Wednesday June 15, 2011 4:11 pm
Six reasons why Apple is selling unlocked iPhones in the US
Yesterday we told you that Apple started selling unlocked iPhone 4s here in the U.S. We do have to admit that the move leaves us scratching our heads a bit. The iPhone 4 is a year-old device at this point. That leaves the question: why?
The GSM iPhone 4 only works well on AT&T. Sure, you can run it on 2G EDGE with T-Mobile, but that's a lousy user experience, and Apple is all about providing smooth user experiences. I just can't accept that T-Mobile users want the iPhone so desperately that they're willing to give up 3G for it, although I may be wrong about that, too.
Boy Genius Report's Jon Geller is right when he says that Apple sells unlocked iPhones in 85 other countries. But those countries all have more than one GSM iPhone-compatible 3G carrier. Canada has three. Dave Zatz points out this morning that for Americans, the "unlocked" iPhone will cost $450 more over two years than the locked model, because AT&T doesn't give any discounts for bringing your own phone. That's "an extra $450 mostly for the privilege of feeling more liberated and fancy free," he concludes.
Apple does nothing without a reason, so the company has to have a reason here, although it's not saying what it is. Fortunately, some of the folks I know on Twitter provided some pretty good ones.
Keeping the iPhone 4 alive: Geller suggests "there's nothing to lose by apple selling them unlocked 3 months before a new iphone." Apple traditionally releases iPhones in June, and there's no new iPhone this summer. That could create a trough in sales and mindshare. So Apple found a way to bump up an aging product. Even though the unlocked iPhone doesn't provide any advantages to most Americans, this gets the hardware into the news.
Sell an iPhone 4 now, iPhone 5 later: Zach Epstein theorizes this lets people buy an iPhone 4 now without re-upping their AT&T contracts, so they can buy September's new iPhone at a subsidized price. It's a kludge, though: consumers are either essentially paying more than $200 a month to use a phone for three months, when they'll then have to cope with reselling their phones on eBay this fall. Still, it's an idea.
Currying favor with the FCC: AT&T is trying to merge with T-Mobile right now, so the company wants to do things to make it not look like a rapacious, wannabe monopoly. As Jon Fingas suggests, what would be better than to wave around a bunch of unlocked iPhones? No monopoly here, Senator. Anyone can have a GSM iPhone! See, we're all consumer-friendly-like. In this theory, Apple takes a neutral stance, and it's been AT&T stopping the sales all along.
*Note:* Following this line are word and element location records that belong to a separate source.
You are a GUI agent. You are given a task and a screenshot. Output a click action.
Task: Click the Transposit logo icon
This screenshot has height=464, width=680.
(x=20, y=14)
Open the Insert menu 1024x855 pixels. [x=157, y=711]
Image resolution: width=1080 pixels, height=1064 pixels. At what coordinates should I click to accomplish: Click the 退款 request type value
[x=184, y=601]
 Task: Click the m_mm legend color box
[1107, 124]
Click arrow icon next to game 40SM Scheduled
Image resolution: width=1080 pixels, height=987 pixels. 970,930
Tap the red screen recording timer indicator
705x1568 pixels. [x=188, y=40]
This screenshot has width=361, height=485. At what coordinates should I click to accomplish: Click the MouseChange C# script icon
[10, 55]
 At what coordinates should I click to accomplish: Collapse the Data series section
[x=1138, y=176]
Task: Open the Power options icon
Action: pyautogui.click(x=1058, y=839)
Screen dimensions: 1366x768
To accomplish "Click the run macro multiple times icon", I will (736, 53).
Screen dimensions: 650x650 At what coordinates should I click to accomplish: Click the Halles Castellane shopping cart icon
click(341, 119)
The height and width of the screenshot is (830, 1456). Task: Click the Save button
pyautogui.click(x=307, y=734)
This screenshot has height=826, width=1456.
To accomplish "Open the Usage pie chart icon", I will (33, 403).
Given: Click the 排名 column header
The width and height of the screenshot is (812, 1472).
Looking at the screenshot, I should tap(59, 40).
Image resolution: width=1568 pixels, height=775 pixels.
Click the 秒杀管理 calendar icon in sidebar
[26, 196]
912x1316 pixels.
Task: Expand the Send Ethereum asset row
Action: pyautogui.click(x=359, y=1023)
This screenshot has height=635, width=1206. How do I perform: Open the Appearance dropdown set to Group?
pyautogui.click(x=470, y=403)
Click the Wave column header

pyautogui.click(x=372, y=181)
International travelers are a real market: Jan Dawson, an analyst with Ovum, Tweeted that AT&T and Verizon consider international travelers to be a real, if not a huge market. One of the big advantages of having an unlocked phone is that you can avoid your home carrier's high roaming fees by buying a local SIM card. The problem with this is, unless you're familiar with the language and culture of your destination, this can be very difficult. (I've tried.)
The export market: Because of exchange rates and taxes, Apple products are less expensive in the U.S. than in some other countries. An unlocked, 16GB iPhone 4 is £512 in the U.K.—that's $839 in U.S. dollars. Compared to that, $649 is a bargain. Apple could be welcoming massive gray-market exports of these phones to more costly countries. When the iPad 2 came out, Apple limited the number people could buy to prevent them from being snapped up by resellers. But if Apple has a surplus of iPhone 4s it wants to get rid of before the iPhone 5 comes out, the company may be willing to open the floodgates.
Apple has nothing to lose: I'm uncomfortable with this theory because Apple doesn't just sell hardware. It sells end-to-end experiences, and there's something very incomplete about the end-to-end experience of an "unlocked" iPhone in the U.S. I can see average consumers thinking an "unlocked" phone works on Sprint, Verizon, or T-Mobile 3G—after all, that would make sense, in a sane world—and Apple's entire customer strategy is designed to prevent confusion and frustration like that. But Apple may just feel that U.S. consumers are smart enough to understand that their unlocked iPhones aren't truly free at all. In that case, the company could feel it has nothing to lose by putting those phones out there.